— YOUR GOAL —
Please return every record exactly as written, leaving out the pictures.

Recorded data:

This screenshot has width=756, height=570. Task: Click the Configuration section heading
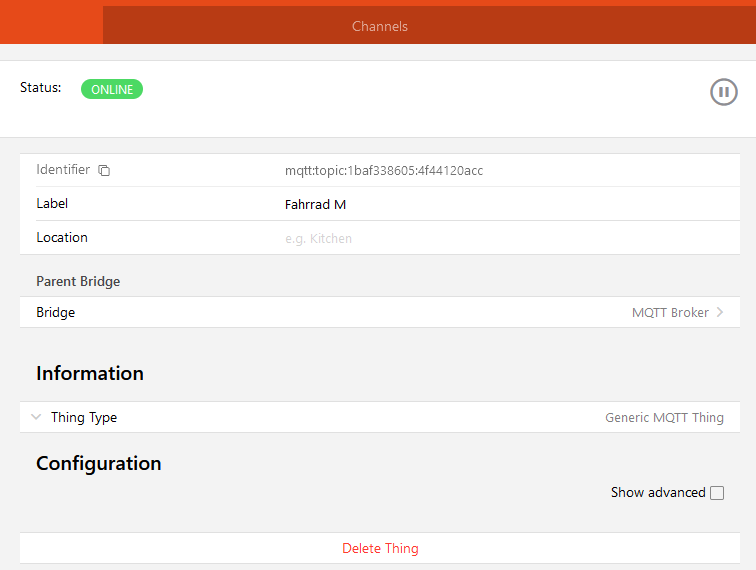[x=98, y=464]
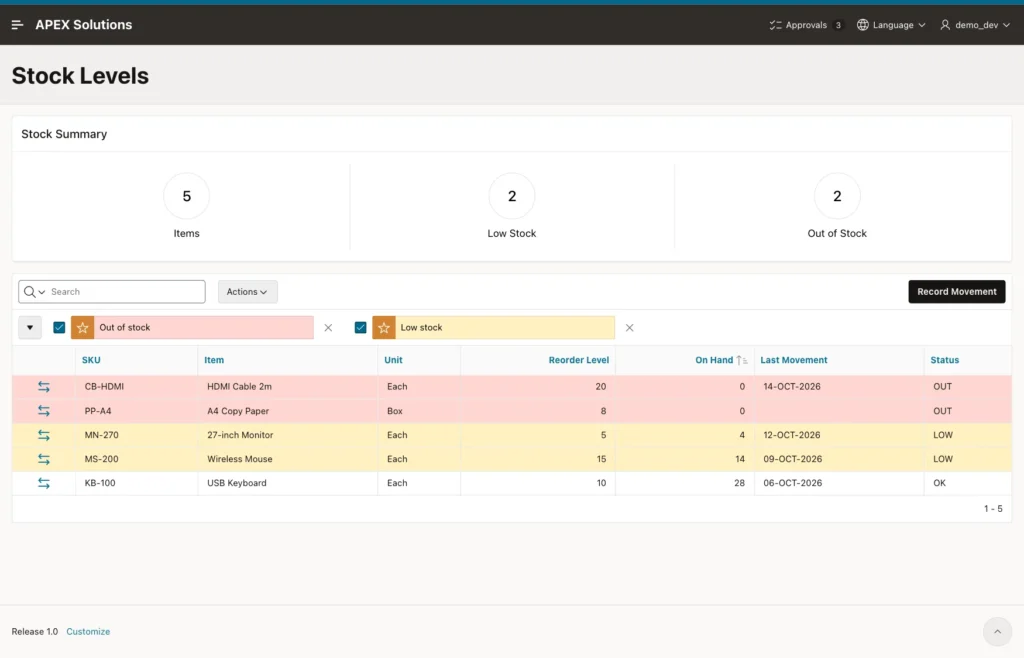The height and width of the screenshot is (658, 1024).
Task: Open the Actions dropdown menu
Action: (248, 292)
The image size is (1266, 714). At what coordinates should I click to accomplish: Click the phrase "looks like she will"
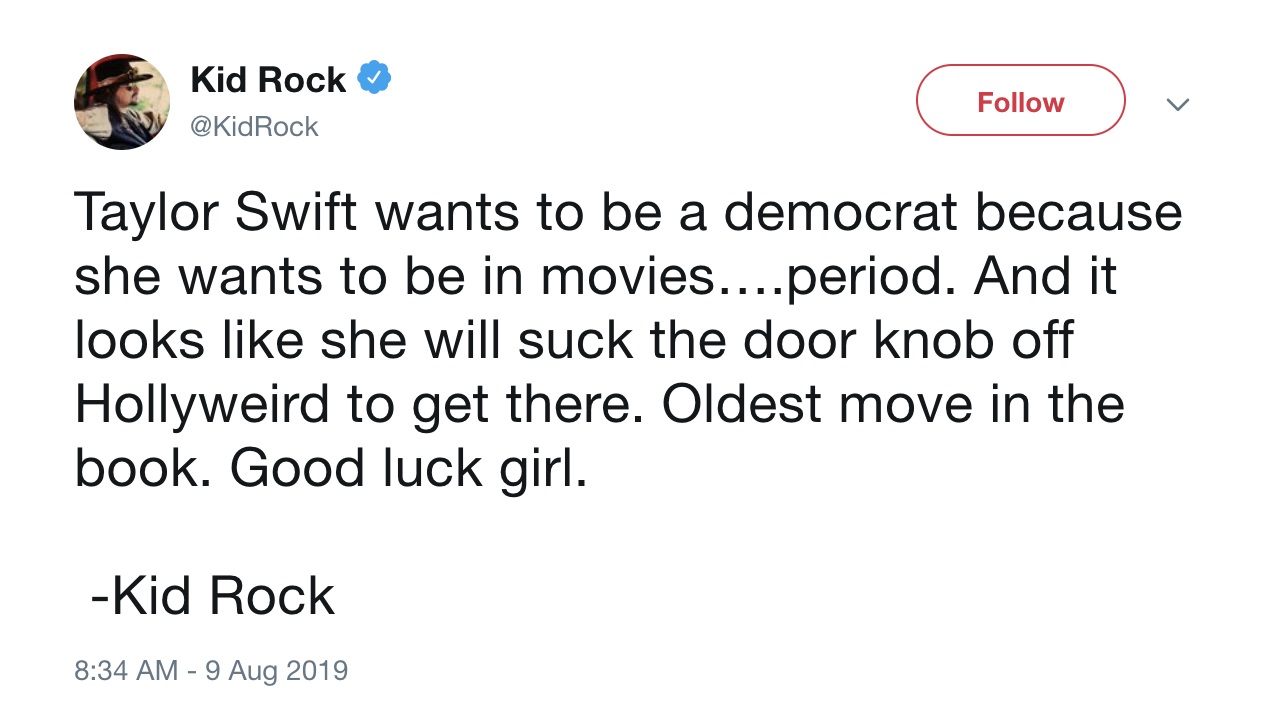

— SOLUTION TO THE EXERCISE —
This screenshot has width=756, height=570. Task: Click the Configuration section heading
[x=98, y=464]
The height and width of the screenshot is (658, 1024).
Task: Open the Actions dropdown menu
Action: (248, 292)
The image size is (1266, 714). At what coordinates should I click to accomplish: Click the phrase "looks like she will"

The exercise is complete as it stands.